───── Document extract
Ecopsychology argues that the reason for our addiction is the trauma we experienced due to the systematic removal of our lives from the natural world AND our inner world. This has lead to the out of control, often aimless, compulsion to fill our primary needs such as a sense of meaning and connectedness, peace and joy, with secondary sources like material possessions, work, sex, drugs, entertainment, etc. From an eco-psychological perspective health is defined as living in balanced relationships with all living things. In order to come to a state of balance we can recognise the interconnectedness of all things by practising the following;
(1) Awareness – local (interpersonal as well as environmental) and global.
(2) Emotional responsiveness – the ability to feel and engage rather than to become numb and dulled. Emotional response expressed in a way that serves to connect us with others and with the larger world.
(3) Understanding – the ability to integrate the information that comes into awareness with our emotional responsiveness to see our own part in the whole picture. The challenge is to find one’s niche – one’s particular way of contributing to the world at the intersection of what is needed and one’s personal passion.
(4) Action – the willingness to work actively for the health of the Earth by engaging in behaviour that addresses ecological problems and psychological freedom.
──────────
───── Information supplied
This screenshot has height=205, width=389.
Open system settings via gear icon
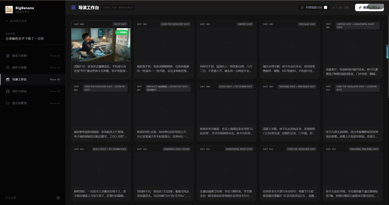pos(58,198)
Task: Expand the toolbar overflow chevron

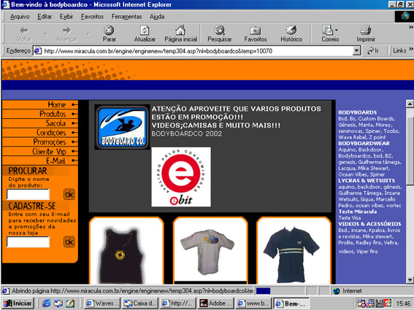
──────────
───── Information supplied
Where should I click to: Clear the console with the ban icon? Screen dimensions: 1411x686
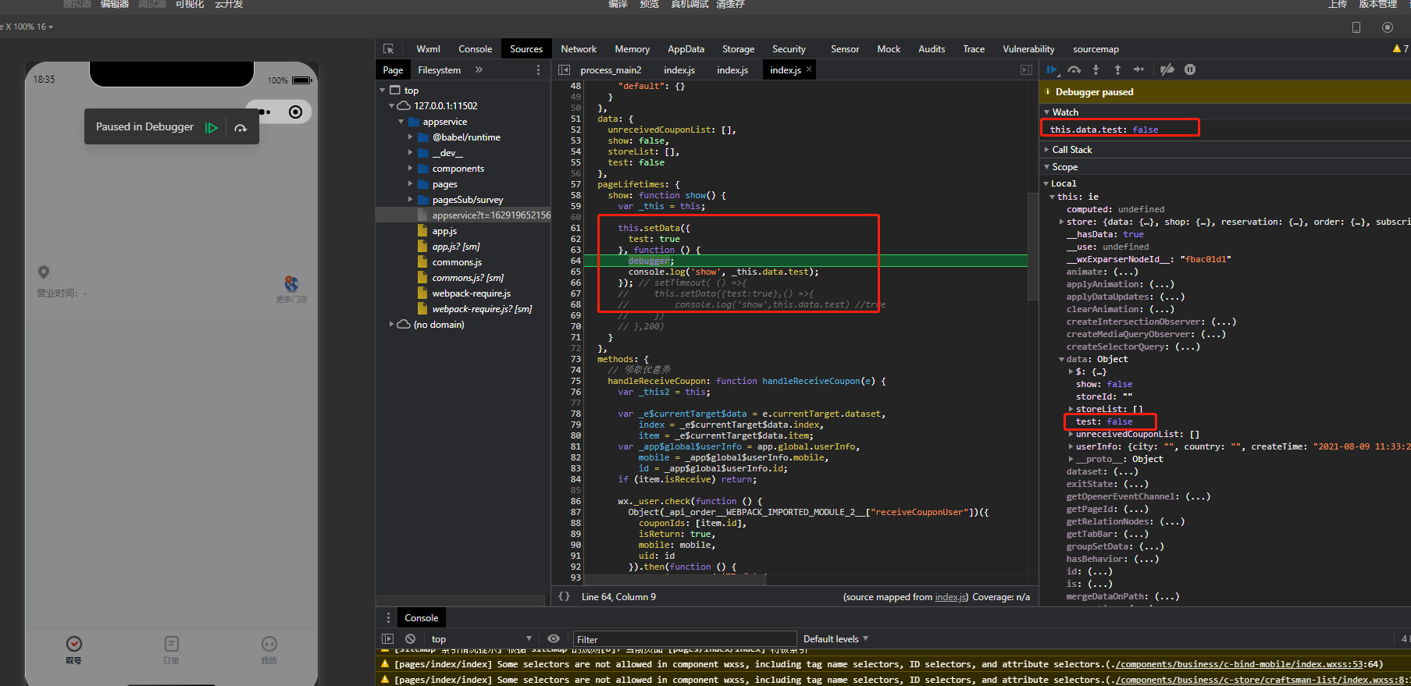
──────────
───── Information supplied
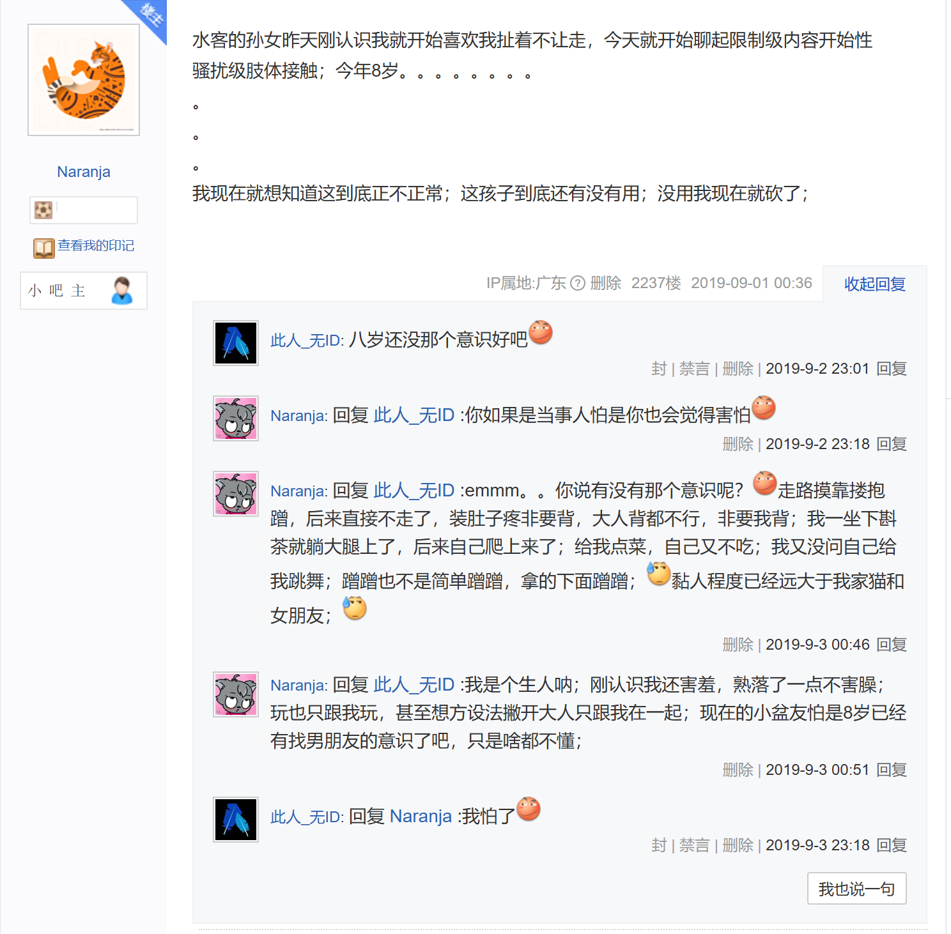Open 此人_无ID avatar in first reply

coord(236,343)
──────────
▸ **Problem description**
In the ecopsychology text, how is health defined from an eco-psychological perspective?

▸ **Exercise response**
Health is defined as living in balanced relationships with all living things.